=== Material shown ===
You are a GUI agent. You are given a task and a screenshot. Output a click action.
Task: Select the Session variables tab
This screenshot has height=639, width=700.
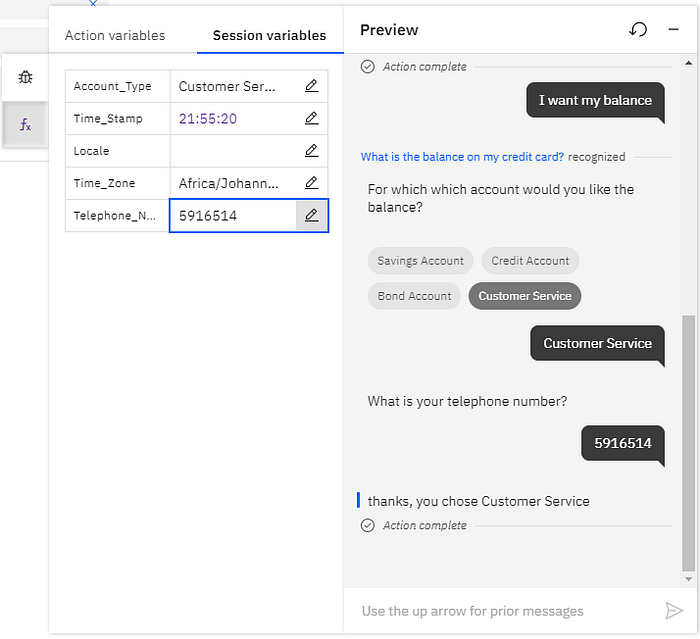(269, 36)
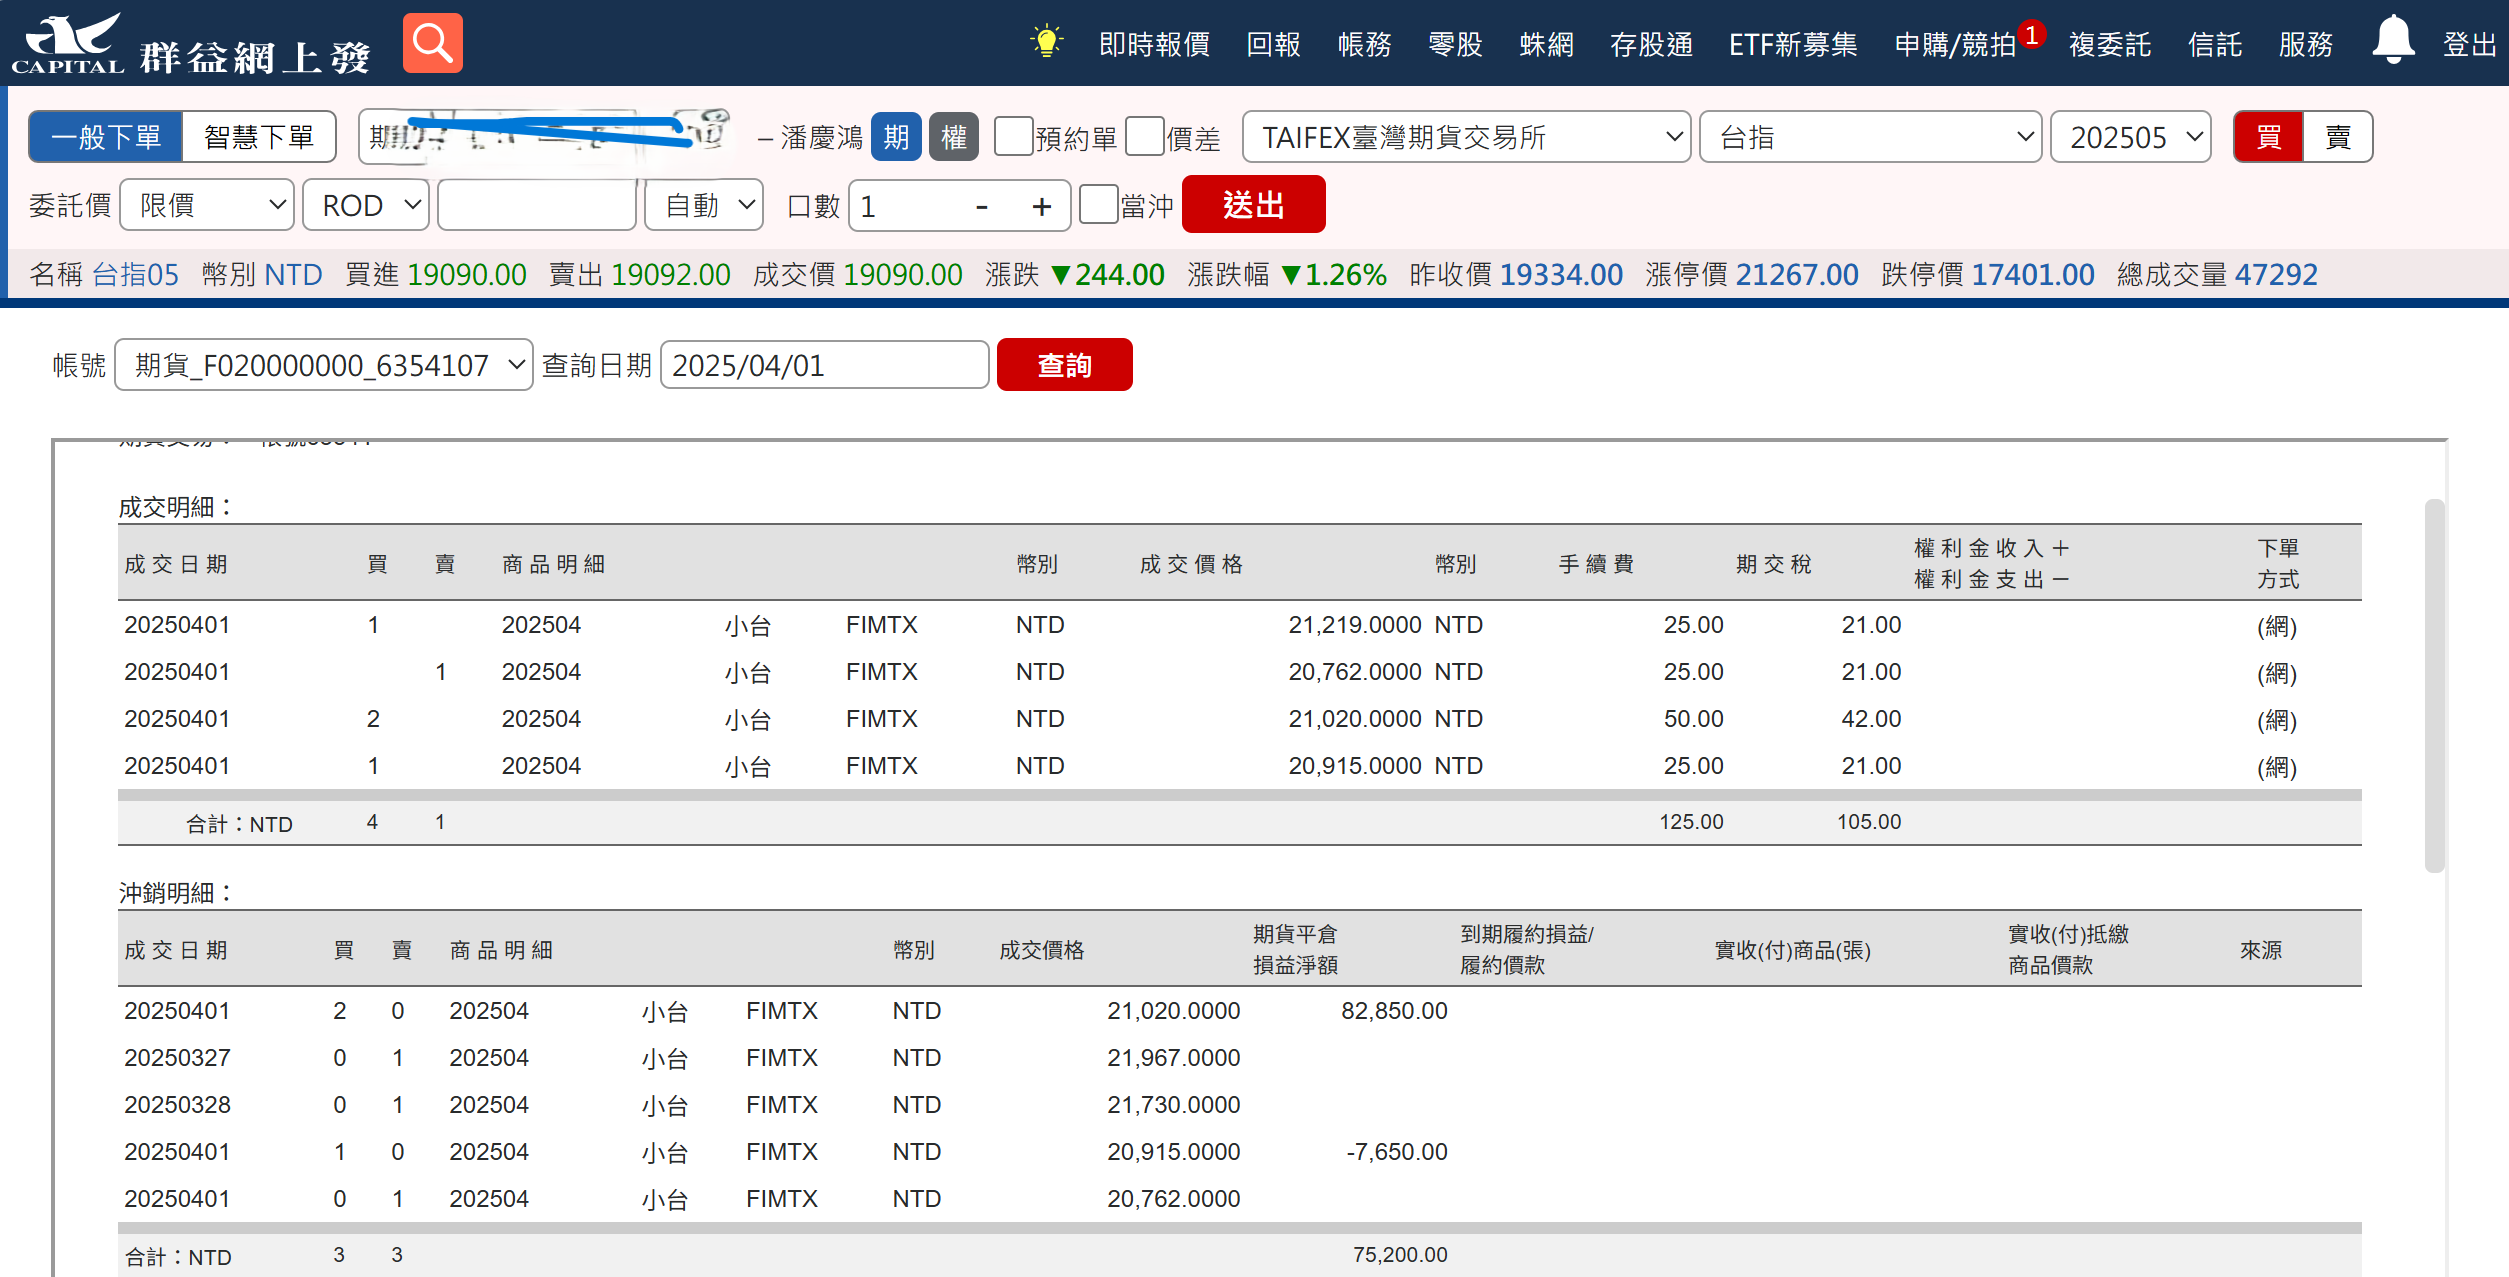Open the 帳務 menu
The image size is (2509, 1277).
pyautogui.click(x=1364, y=44)
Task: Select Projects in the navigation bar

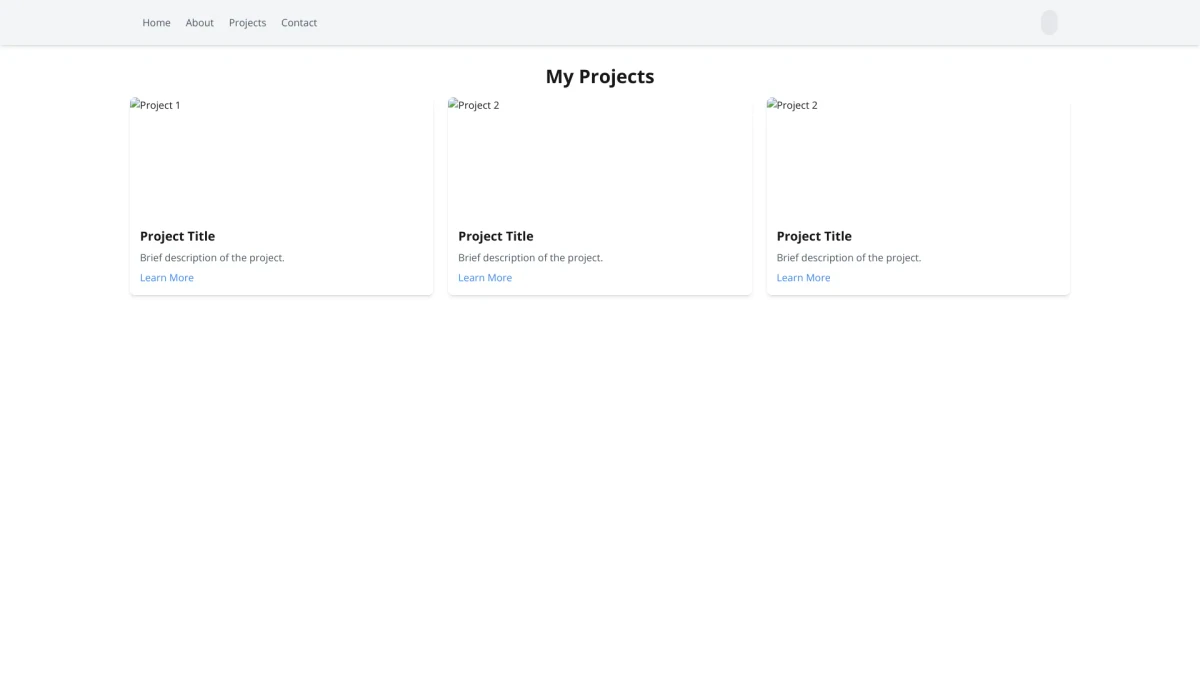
===
=== Task to carry out ===
Could you set down every entry again exactly as written, leaving out any pictures?

=== Reply ===
You are a GUI agent. You are given a task and a screenshot. Output a click action.
Task: Select the Session variables tab
This screenshot has height=639, width=700.
(269, 36)
Open the 帳務 menu
The image size is (2509, 1277).
pyautogui.click(x=1364, y=44)
Task: Select Projects in the navigation bar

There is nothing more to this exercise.